EMT reversal is thought to play a role in completing metastasis.²⁶⁰ Although less is known about the MET process, there is convincing evidence regarding its concept. After EMT, intravasation, dissemination, extravasation, and metastatic colonization in secondary organs, heterogenic growth begins (after a period of dormancy). After dormancy, the MET process begins, as morphohistological characteristics dedifferentiate backwards from CSCs to epithelial cancer cells.^250,260 Recalling, GOQ-4, eventually MET lesions gain rudimentary vasculature through angiogenesis and a desmoplastic stroma, recapitulating their primaries anew - which could be important features in tracking CUPs.^67,261 Critical aspects about the MET process are receptor biomarkers, changeful interactions that accompany those biomarkers, and de novo, unique mechanisms that occur in the MET process.²⁶² Developmental signaling pathways also play a role in the MET-metastatic process. Upregulation of the NOTCH pathway is implicated in conversion (EMT), whereas downregulation of the NOTCH pathway is implicated in reversion (MET).^91,93,263 The WNT pathway is a known “double inducer” that drives EMT at the primary invasive front, and MET in metastasis.²⁶⁰ CXCR4/CXCL12 knockdown inhibits angiogenesis.²⁶⁴ These examples exhibit the essentiality of recapitulated developmental signaling in MET-metastatic processes. Therefore, further investigating these pathways regarding the differentiable molecular genetics controlling EMT, and MET, should be considered.

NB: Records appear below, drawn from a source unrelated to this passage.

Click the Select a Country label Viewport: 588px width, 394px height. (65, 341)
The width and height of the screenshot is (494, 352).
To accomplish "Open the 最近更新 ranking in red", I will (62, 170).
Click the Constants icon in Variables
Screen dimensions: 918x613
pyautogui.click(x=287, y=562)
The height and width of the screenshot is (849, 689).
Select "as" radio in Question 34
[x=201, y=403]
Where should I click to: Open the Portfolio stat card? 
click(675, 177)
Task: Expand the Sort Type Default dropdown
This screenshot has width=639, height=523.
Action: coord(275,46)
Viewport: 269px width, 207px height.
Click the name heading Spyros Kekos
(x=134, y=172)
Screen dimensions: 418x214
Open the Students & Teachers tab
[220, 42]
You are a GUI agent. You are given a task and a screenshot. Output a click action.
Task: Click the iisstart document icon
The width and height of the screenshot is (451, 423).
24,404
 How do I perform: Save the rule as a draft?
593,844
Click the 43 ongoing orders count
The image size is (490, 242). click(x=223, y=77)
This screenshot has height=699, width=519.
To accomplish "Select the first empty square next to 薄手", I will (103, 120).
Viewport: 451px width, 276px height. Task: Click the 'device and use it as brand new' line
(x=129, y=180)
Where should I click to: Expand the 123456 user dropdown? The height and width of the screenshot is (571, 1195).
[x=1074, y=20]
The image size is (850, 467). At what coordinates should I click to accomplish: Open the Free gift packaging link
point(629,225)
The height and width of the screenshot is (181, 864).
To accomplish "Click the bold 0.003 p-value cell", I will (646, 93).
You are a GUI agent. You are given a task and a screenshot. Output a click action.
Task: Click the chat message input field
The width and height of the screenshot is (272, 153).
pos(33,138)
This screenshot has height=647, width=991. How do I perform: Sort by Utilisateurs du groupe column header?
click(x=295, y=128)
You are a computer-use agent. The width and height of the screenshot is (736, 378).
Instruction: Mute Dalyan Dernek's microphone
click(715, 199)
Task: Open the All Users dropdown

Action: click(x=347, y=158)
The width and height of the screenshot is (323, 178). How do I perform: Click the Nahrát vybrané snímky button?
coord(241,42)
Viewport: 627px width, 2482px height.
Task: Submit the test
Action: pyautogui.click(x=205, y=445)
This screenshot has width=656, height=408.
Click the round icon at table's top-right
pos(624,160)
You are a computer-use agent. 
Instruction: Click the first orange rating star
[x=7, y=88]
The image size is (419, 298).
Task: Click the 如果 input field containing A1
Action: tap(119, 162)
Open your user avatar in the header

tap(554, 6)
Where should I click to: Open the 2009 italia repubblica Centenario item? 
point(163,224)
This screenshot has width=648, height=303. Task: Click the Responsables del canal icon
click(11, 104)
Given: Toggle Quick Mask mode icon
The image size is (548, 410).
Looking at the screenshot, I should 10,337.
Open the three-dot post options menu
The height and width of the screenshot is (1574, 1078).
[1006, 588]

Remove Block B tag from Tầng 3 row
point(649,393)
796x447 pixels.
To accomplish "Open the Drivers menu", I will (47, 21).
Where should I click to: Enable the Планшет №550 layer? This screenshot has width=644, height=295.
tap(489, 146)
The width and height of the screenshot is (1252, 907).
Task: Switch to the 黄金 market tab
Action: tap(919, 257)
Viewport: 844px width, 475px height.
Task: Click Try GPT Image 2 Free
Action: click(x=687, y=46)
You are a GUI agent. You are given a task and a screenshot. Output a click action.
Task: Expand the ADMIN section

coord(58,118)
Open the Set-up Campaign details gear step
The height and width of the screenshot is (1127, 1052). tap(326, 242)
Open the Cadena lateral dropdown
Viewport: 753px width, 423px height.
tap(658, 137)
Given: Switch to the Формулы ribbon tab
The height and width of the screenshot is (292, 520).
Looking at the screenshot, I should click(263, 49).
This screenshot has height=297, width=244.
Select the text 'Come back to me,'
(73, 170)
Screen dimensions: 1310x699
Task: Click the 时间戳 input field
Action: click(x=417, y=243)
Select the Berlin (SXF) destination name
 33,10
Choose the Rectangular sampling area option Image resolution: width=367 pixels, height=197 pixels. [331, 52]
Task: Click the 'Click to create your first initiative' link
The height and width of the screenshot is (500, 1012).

The common thread linking tumor heterogeneity, EMT/MET, and metastasis is regulatory TSIs. It is long known, as Hanahan and Weinberg pointed out, that homeostatic “gatekeeper” regulation (apoptosis-driven) and cell-adhesion regulation (anti-invasion-driven) are jointly compromised as cancer hallmarks.⁶⁵ Hypoxia inducement of EMT somehow diverts homeostatic TSI regulation, and the question remains, “where is the connection?” ²⁶⁵ Furthermore, in single epithelial tumor cell dissemination, the hypoxia inducement program is likely not employed in cases of dormancy, reactivation, proliferation, and metastasis.^266‒269 Perhaps a pan-cancer expression profiling approach (reviewed in the next section) can provide some clues as to how hypoxia and metabolic stress variably drive dysregulation of cell adhesion and apoptosis, and, how a singly disseminated epithelial cancer cell induces dormancy, reactivation, and metastasis.^270,271 As it stands, the molecular basis of TSI regulation is not completely understood.¹⁷³ Respecting genetic background, tumor cell pathway interactions with stromal regulation may help explain organ-specific metastatic behavior between the lung and pancreas.^128,272 Hh, NOTCH, WNT, CXCR4, their crosstalks, and interactions with the stroma, drive heterogenic clonality, immunosuppression, and metastasis.^{14,67,224,273} Regulatory TSIs induce interactive pathways through chemokines, growth factors, ECM proteins, proteases, and protease inhibitors, among other effectors.^263,274,275

From the stromal perspective, Hh, NOTCH, and CXCR4 are involved in immunosuppression as co-regulated by immune cells.^276‒278 As described by Tlsty and Coussens, “the stroma consists of cells and connective tissue that provide contextual framework for an organ or tissue…(and) contributes to cancer development through the release of soluble mediators that regulate cell proliferation, migration, angiogenesis, tissue remodeling, metabolism, and genomic integrity”.²⁷⁹ The essentiality is that stromal cells regulate tumor progression with tumor cells - their reciprocal interactions are thought to work as a unified regulatory unit, as they do in development and normal tissue homeostasis. Therefore, TSIs is where genetic background is the most relevant to cellular plasticity, tumor progression, and metastasis.^{128,206,250,274,279} An example of unified regulation is exemplified by the Hh pathway. The homeostatic stromal response to Hh-driven proliferation breaks tumor invasiveness, which implies that homeostatic stromal regulation is compromised in hypoxia-induced tumor invasion.^242,276 Interestingly, experimental Hh pathway ablation during oncogenesis led to depletion of stromal fibroblasts, immunosuppression, induction of EMT, and tumor invasiveness, which explains why Hh inhibitors in clinical trials don’t work, and implies that the Hh pathway has some role in regulating the balance between epithelial and stromal elements.^276,280,281 The WNT pathway drives forward tumor invasion and secondary metastasis at both invasive fronts; however, fibroblast-secreted exosomes intercommunicate with the WNT pathway to conduce cell polarity for this process to occur.¹⁹⁸ NOTCH is involved in immunosuppression and metastatic-MET processes; however, NOTCH regulation of metastasis is induced by mesenchymal stromal cells that secrete the ligand Jagged2, which activates the NOTCH pathway, suppresses host immunity, and drives forward metastasis.^277,281,282 The CXCR4/CXCL12 pathway is a driver of VEGF-mediated angiogenesis and recruits MDSCs and Tregs in immunosuppression;^278,283 however, CXC4 and CXCL12 control of angiogenesis is regulated by cancer-associated fibroblasts that secrete IL-6 and VEGF.²⁸⁴ In these examples, we observe cooperative-stromal regulation. Thus, genetic background can abrogate or alter the regulatory effects from either side of the tumor-stromal interface.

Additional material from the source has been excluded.